An welche Zielgruppen wendet sich das Biosafety Clearing House

Das BCH soll die zentrale Drehscheibe zum Austausch der für ein Funktionieren des Protokolls notwendigen Informationen sein. Der Name leitet sich von den früher eingeführten Abwicklungsstellen für den internationalen Zahlungsverkehr ab.

Zusätzlich dient das BCH, wie in Art. 23 des Cartagena Protokolls festgelegt, auch der Starkung von Öffentlichkeitsbeteiligung und Bewußtseinsbildung in bezug auf GVO-Anwendungen.

Der österreichische Knoten des BCH (A-BCH) soll den NutzerInnen die entsprechenden Informationen in zwei Sprachen (Deutsch und Englisch) anbieten und für eine Vernetzung der Informationen von Behörden und anderen Institutionen über die Anwendungen von Gentechnik in Österreich dienen. 

Das A-BCH enthält damit die österreichspezifischen Inhalte des BCHs und GVO-Infos für die (österreichische) Öffentlichkeit.

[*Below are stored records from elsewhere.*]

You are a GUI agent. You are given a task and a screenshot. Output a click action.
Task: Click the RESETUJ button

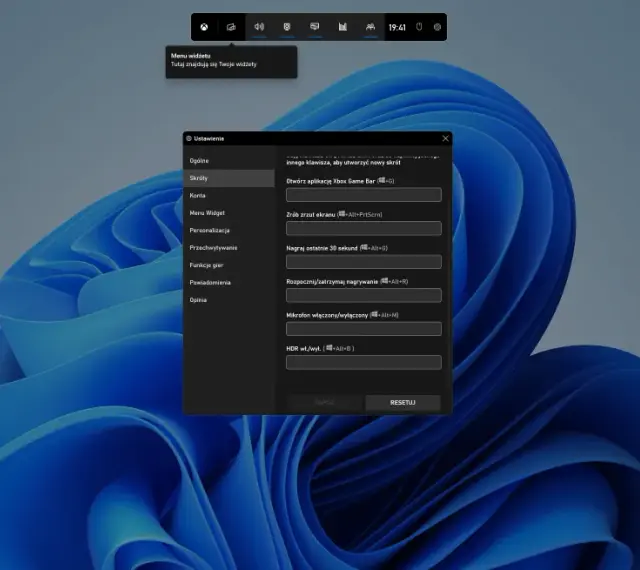point(403,403)
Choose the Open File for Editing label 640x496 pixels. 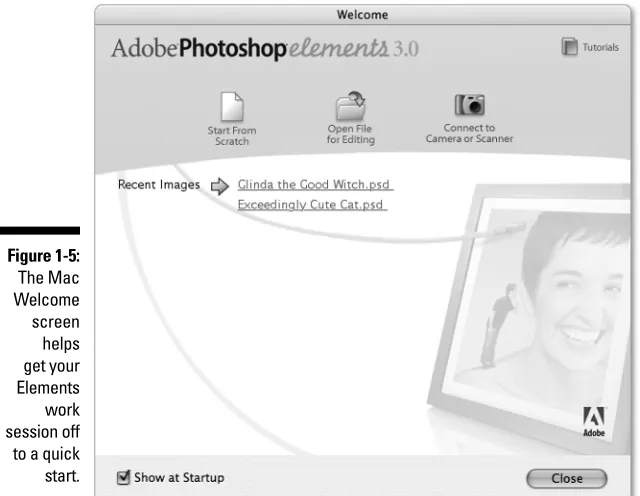pyautogui.click(x=350, y=134)
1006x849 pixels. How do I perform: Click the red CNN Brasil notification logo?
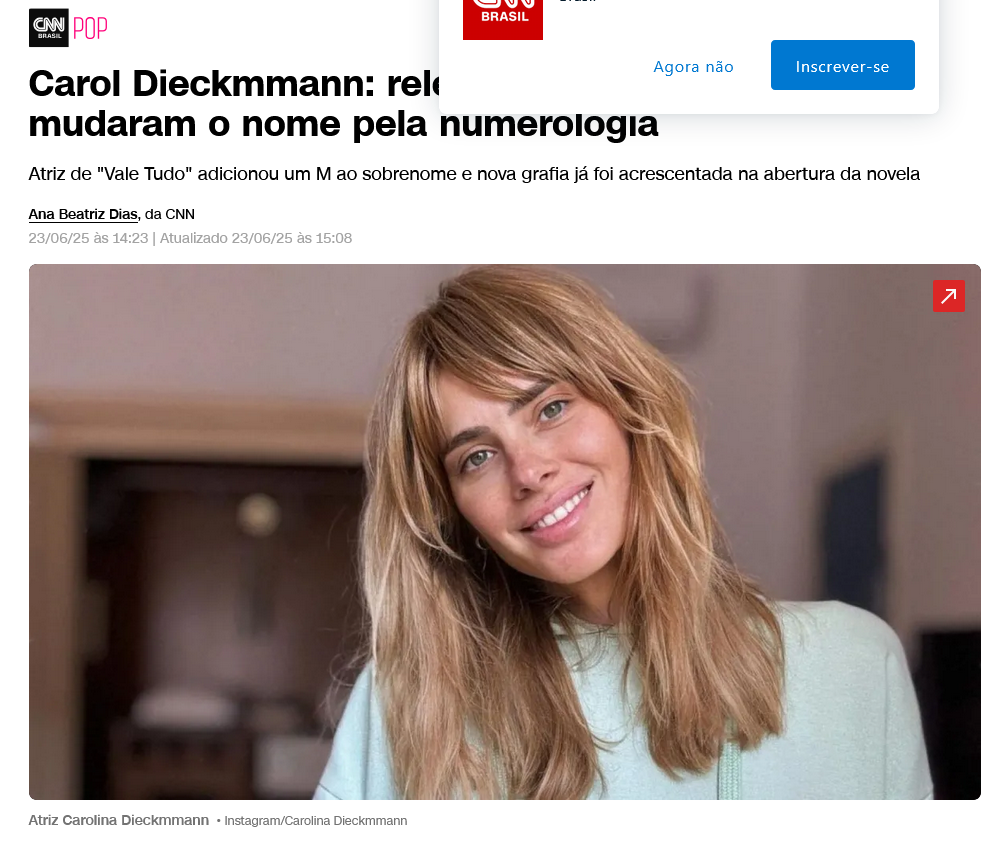[x=502, y=19]
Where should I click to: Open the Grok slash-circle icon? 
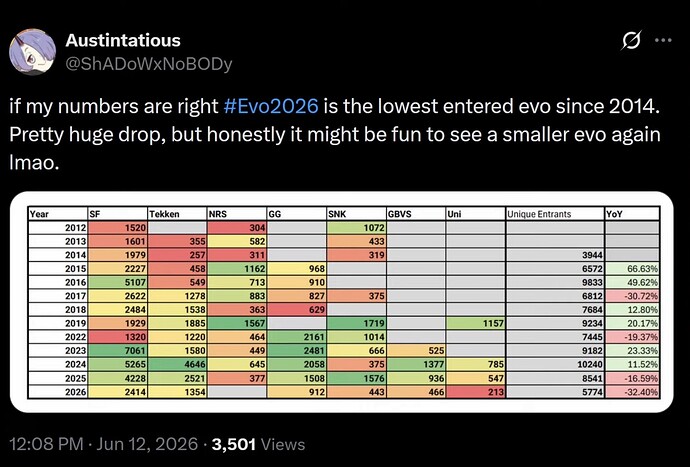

Die Informationen des BCH-Systems und des A-BCH richten sich an folgende Nutzergruppen:

  • Behörden und Institutionen, die mit dem grenzüberschreitenden Handel mit GVOs befasst sind, und Erfahrungen mit der Regulierung von GVO austauschen wollen.
  • Hersteller von GVOs und Händler von GVO, die für den Export und die Freisetzung in die Umwelt bestimmt sind.
  • NGOs, wie Umwelt- und KonsumentInnenschutz-Organisationen, die mit dem Thema GVO und Umwelt befasst sind.
  • Landwirte, die GVOs anwenden könnten, bzw. im grenzüberschreitenden Handel mit Produkten, die GVOs enthalten, konfrontiert sind.
  • KonsumentInnen und BürgerInnen, welche an stichhaltigen Informationen über GVO interessiert sind.